Crônicas da Minha Rua

Pode ser que nem todos sintam a mesma coisa pela minha rua, mas eu guardei e tenho saudades de tudo o que foi belo, pitoresco e tradicional, da minha querida Carlos de Campos.

Rua dos meus sonhos, rua onde nasci e passei os melhores anos de minha vida, cheia de heróis anônimos, tipos singulares e locais de muita história, você começava ali na viradinha dos Calangas e ia terminar na ponte do rio dos Curtumes. Passava pelo 20 de Setembro, um clube que teve seu apogeu nas décadas de 30 a 50, como clube de dança que recebia toda a sociedade da minha rua e também, das imediações. Eu ainda cheguei a assistir ali várias peças de teatro, apresentadas por um excelente elenco de teatro amador da Vila Industrial.

A minha rua continuava descendo e passava rente ao palacete dos Andreotis, uma das casas mais bonitas da cidade, na época. Mais um pouco, do lado esquerdo, o famoso “Arranca- calos” ou “Pinga-fogo”, como era conhecido aquele bar. Todas as manhãs eu ia para a escola e pegava um pedaço de gelo que ficava na porta do bar, pois a Cervejaria Colúmbia deixava ali duas barras para abastecer a grande geladeira, que também era fornecida pela Cervejaria.

O que aquele bar tinha de pitoresco era que todas as vezes que se comemorava alguma data festiva portuguesa, ali se reuniam muitos senhores lusitanos e até algumas senhoras, que ao som de várias guitarras, cantavam e pulavam dançando o fado. E coitado daquele que deixasse o pé no caminho. Daí, o porque do nome “Arranca-calos”.

Mais abaixo você chegava na venda da Raquela, armazém muito bom e bem abastecido, aonde eu ia sempre comprar alguma coisa que minha mãe pedia. A marca registrada da venda era o eterno gato dormindo no alto da pilha de sacos de feijão. Um cheiro gostoso de vinho tinto que eles vendiam e engarrafavam no local, e devia cair alguma porção no chão, daí aquele aroma tão marcante. E também, a fidalguia dos irmãos Pascoal e Pedro Carilo, filhos de Dona Raquela.

Mais abaixo chegávamos ao bar “Último Gole”, onde nós, os garotos de minha época, íamos brincar ao seu redor, sempre com muitos cavalos perto da porta.

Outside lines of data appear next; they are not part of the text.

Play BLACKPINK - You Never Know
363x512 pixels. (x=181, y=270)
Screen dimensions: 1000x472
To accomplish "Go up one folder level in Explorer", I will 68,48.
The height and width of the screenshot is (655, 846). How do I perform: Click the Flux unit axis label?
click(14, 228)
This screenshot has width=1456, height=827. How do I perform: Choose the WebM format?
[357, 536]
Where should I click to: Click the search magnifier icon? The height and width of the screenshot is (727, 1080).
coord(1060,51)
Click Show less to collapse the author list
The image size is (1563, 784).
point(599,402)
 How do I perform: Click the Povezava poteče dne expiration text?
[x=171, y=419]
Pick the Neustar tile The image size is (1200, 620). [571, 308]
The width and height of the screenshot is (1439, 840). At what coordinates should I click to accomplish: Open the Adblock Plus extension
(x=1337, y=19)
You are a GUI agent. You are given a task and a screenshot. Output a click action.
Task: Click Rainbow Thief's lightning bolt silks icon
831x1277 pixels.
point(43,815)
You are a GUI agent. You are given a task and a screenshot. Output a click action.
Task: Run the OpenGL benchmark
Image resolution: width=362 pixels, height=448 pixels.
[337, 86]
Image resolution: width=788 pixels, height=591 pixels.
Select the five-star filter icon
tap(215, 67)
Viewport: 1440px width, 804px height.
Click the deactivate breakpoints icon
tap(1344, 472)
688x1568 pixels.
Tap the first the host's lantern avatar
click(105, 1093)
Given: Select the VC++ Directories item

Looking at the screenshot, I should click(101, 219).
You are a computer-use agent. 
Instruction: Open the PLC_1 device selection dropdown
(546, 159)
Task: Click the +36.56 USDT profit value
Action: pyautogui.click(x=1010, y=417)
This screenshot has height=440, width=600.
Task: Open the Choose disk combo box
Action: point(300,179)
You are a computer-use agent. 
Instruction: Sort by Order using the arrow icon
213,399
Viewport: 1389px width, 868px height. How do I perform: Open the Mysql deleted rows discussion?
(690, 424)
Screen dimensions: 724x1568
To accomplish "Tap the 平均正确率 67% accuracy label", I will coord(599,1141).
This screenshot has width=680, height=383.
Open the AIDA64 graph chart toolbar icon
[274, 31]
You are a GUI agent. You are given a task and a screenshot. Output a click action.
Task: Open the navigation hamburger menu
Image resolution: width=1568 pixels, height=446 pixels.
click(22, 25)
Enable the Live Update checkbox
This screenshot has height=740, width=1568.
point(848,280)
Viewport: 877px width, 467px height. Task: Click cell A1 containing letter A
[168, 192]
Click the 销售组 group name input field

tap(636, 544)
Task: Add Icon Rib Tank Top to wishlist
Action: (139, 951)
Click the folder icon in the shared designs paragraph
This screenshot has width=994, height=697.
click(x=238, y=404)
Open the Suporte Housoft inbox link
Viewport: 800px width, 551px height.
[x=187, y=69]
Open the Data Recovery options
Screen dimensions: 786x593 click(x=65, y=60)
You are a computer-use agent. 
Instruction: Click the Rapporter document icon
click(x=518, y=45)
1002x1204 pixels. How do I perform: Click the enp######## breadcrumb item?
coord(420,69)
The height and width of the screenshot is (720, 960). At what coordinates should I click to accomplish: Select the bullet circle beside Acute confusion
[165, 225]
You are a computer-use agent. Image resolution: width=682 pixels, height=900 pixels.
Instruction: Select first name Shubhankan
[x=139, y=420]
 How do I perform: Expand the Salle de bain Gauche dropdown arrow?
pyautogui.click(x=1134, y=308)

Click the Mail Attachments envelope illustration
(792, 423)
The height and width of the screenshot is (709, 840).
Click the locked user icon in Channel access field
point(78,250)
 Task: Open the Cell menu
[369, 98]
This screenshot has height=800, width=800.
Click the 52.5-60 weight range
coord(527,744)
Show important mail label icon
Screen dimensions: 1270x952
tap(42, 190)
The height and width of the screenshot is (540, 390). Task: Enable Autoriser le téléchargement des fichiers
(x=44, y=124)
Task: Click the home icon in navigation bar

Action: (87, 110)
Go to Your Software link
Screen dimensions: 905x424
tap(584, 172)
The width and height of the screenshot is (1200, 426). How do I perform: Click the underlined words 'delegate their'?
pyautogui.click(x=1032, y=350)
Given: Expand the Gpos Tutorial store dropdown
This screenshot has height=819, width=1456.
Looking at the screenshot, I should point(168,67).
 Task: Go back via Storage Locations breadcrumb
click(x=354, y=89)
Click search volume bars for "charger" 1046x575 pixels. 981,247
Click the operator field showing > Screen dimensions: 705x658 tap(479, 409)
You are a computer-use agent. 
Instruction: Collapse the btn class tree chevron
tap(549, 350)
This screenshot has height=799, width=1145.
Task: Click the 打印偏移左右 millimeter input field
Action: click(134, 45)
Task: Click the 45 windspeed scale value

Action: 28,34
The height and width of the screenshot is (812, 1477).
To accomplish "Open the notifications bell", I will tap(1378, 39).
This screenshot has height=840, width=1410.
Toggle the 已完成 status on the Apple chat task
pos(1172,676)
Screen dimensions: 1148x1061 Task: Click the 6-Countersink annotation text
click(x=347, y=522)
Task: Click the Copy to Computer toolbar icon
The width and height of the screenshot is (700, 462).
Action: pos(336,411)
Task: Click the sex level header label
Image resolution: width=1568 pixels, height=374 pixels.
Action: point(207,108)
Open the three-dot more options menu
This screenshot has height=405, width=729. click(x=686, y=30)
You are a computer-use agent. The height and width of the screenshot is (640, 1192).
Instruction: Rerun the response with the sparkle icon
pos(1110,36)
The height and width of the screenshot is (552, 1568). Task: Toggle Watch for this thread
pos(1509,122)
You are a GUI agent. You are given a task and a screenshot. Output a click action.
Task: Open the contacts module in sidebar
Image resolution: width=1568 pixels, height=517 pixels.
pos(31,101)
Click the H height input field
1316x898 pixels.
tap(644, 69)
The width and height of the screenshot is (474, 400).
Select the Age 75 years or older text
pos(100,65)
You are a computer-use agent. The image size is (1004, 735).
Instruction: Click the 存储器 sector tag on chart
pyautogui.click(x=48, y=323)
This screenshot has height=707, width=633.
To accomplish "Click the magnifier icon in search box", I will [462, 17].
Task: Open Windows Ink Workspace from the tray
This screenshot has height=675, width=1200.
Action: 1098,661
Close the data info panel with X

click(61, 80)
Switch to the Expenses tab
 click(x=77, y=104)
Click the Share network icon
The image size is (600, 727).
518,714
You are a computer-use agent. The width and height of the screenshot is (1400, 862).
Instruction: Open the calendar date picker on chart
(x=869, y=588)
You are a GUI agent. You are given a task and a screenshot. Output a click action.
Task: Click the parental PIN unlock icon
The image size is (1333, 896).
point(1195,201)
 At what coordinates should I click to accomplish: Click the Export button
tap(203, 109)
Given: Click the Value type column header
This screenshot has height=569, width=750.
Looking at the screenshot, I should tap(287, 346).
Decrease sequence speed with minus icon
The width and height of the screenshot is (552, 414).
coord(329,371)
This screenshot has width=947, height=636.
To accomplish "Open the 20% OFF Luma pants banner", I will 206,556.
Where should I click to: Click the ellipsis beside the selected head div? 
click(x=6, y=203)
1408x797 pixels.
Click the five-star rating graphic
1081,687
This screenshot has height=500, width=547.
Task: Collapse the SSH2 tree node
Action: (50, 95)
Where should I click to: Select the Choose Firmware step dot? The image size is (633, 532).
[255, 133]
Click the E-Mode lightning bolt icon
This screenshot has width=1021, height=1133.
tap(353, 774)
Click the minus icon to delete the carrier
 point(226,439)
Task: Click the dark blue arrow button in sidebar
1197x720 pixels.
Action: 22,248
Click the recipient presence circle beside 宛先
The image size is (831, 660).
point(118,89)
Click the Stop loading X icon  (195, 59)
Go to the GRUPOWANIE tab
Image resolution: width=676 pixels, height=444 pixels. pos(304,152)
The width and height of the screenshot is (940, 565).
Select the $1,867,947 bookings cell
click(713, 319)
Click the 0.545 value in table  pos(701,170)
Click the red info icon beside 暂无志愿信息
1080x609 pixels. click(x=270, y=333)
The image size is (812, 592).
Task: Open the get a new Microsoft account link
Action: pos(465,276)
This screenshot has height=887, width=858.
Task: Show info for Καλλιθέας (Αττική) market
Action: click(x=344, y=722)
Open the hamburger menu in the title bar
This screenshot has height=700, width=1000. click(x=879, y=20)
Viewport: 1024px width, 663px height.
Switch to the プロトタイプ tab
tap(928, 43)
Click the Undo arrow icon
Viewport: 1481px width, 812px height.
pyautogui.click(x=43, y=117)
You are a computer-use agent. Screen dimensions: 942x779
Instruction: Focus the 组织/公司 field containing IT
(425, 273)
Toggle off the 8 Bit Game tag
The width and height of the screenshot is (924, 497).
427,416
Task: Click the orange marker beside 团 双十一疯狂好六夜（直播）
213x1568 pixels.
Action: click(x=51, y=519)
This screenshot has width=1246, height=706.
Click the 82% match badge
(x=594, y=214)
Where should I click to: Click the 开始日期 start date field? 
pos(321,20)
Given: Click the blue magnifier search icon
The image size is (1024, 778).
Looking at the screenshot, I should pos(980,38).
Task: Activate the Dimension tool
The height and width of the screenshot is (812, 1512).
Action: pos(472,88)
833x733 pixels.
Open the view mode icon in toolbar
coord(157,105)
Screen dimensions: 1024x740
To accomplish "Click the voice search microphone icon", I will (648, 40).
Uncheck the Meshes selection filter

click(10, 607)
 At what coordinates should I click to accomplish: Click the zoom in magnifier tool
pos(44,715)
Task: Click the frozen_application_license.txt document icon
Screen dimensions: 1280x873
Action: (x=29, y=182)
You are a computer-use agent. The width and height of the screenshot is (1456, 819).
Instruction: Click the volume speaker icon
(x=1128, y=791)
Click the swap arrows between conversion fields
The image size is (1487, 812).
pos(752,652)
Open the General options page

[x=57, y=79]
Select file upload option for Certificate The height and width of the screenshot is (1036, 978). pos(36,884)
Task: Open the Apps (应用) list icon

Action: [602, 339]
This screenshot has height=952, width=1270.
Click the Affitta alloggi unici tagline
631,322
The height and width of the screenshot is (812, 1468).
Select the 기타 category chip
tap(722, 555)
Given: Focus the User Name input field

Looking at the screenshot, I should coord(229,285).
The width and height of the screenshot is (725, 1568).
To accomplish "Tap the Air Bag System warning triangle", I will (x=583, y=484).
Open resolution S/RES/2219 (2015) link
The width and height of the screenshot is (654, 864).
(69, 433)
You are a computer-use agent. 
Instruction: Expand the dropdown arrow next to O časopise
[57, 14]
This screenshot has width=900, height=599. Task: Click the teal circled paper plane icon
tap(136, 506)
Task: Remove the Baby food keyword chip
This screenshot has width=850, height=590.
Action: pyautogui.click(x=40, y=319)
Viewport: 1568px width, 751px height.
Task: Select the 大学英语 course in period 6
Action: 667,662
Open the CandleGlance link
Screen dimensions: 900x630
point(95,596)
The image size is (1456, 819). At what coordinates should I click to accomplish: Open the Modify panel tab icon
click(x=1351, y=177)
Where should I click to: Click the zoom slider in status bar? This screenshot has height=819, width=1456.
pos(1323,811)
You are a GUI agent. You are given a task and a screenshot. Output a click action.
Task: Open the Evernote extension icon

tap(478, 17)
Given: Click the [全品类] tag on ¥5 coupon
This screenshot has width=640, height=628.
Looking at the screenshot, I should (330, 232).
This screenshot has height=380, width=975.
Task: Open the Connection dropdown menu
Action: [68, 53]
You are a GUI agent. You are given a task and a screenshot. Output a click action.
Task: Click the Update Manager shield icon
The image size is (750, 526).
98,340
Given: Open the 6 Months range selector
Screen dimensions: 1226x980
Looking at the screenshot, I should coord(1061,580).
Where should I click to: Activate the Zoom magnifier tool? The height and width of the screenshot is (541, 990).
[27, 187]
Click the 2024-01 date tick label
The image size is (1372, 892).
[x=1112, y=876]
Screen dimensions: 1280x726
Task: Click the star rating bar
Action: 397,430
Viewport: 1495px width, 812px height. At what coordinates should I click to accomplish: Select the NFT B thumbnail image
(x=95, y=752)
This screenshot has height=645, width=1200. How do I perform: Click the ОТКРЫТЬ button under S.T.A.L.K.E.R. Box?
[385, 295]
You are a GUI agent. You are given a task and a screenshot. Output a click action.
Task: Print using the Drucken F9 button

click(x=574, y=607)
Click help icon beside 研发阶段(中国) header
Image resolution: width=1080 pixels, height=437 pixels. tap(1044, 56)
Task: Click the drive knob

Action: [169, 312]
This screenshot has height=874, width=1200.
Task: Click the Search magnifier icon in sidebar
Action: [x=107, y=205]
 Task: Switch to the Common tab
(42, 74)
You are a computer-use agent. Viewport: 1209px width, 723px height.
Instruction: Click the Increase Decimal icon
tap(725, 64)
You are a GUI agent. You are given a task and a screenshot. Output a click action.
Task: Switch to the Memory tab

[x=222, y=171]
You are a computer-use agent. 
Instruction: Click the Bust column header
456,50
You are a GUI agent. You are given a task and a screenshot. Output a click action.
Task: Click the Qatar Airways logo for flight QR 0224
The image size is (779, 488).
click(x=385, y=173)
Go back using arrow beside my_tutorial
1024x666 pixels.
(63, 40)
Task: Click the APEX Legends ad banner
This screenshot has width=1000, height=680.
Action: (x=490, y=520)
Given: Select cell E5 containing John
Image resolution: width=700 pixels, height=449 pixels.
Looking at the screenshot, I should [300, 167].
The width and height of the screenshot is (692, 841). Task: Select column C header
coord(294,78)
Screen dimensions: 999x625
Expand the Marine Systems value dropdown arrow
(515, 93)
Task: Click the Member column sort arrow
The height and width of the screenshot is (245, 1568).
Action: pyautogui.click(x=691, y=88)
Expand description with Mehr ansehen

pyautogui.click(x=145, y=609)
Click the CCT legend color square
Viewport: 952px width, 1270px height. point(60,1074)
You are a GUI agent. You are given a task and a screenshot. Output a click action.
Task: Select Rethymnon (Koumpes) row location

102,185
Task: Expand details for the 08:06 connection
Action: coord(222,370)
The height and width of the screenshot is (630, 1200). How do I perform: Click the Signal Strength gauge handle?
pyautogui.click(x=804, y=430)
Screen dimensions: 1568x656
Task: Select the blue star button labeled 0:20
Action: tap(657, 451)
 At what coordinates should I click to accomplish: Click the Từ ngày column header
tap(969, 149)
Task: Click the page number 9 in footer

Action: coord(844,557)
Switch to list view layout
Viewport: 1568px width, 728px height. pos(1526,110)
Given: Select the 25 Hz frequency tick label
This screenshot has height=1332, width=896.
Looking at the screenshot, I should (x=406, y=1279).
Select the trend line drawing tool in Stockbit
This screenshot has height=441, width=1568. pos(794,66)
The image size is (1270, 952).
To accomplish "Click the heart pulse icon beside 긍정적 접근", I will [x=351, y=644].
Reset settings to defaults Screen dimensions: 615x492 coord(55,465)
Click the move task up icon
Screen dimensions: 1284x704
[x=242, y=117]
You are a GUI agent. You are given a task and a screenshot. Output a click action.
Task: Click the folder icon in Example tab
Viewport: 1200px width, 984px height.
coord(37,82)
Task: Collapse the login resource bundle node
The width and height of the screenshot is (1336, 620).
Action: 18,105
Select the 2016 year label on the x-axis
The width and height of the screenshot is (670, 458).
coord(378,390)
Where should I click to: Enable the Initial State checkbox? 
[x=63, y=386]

Era um ponto obrigatório de boiadeiros e tropeiros virem tirar a poeira da garganta, com um generoso trago de pinga.

A rua da boiada, como era chamada, passava ao lado do bar, daí a afinidade com os condutores de boiadas ou tropas de burros.

Mas eu tive a oportunidade de assistir a um fato que marcou muito aquele bar. Em determinadas tardes ali se reuniam vários homens conhecidos como valentões: Maneco Duarte, José Negrão, João Coruja e outros que não eram tão conhecidos, mas faziam parte do grupo. E lá pelas tantas, já com a voz meio atazanada de tanta pinga e cerveja, eles resolviam cantar uns versos de uma música que eles conheciam, e o faziam com muita emoção e carinho. A música falava de um trem que saia do mercado, era chamada Funilense, e corria na época a uns 30 km/h e havia matado um cachorro de um deles.

Daquela música, eu guardei um verso que dizia assim:

“A marvada Funilense,

Corre, corre,

Como o vento.

Lá na curva da estrada,

Foi matar o violento”

E ai daquele que achasse graça na cantoria deles.

Depois do “Último Gole” vinham as 3 figueiras, que muitos diziam ser mal-assombradas, mas que para mim, elas só davam muitos figos, de grande sabor. Ali do meio das figueiras, saia um caminho que levava até a casa do Sr. Gregório, um espanhol muito bom que comprava ferro-velho, e que para nós garotos da época, era muito importante.

Depois de um dia cansativo catando ferro, vidro e ossos, o Sr. Gregório nos recebia sempre alegre e nos reembolsava com muita honestidade.

E terminando a Rua, chegávamos aos Curtumes Cantúsio e Firmino Costa.

Sei que tudo o que escrevi pode não ter muito valor para aqueles que não nasceram, não foram criados ou não amaram a minha rua. Mas escrever sobre ela é para mim uma grande emoção, pois sei que um dia eu vou parar, mas você vai continuar o seu grande destino, minha velha e querida Rua Carlos de Campos.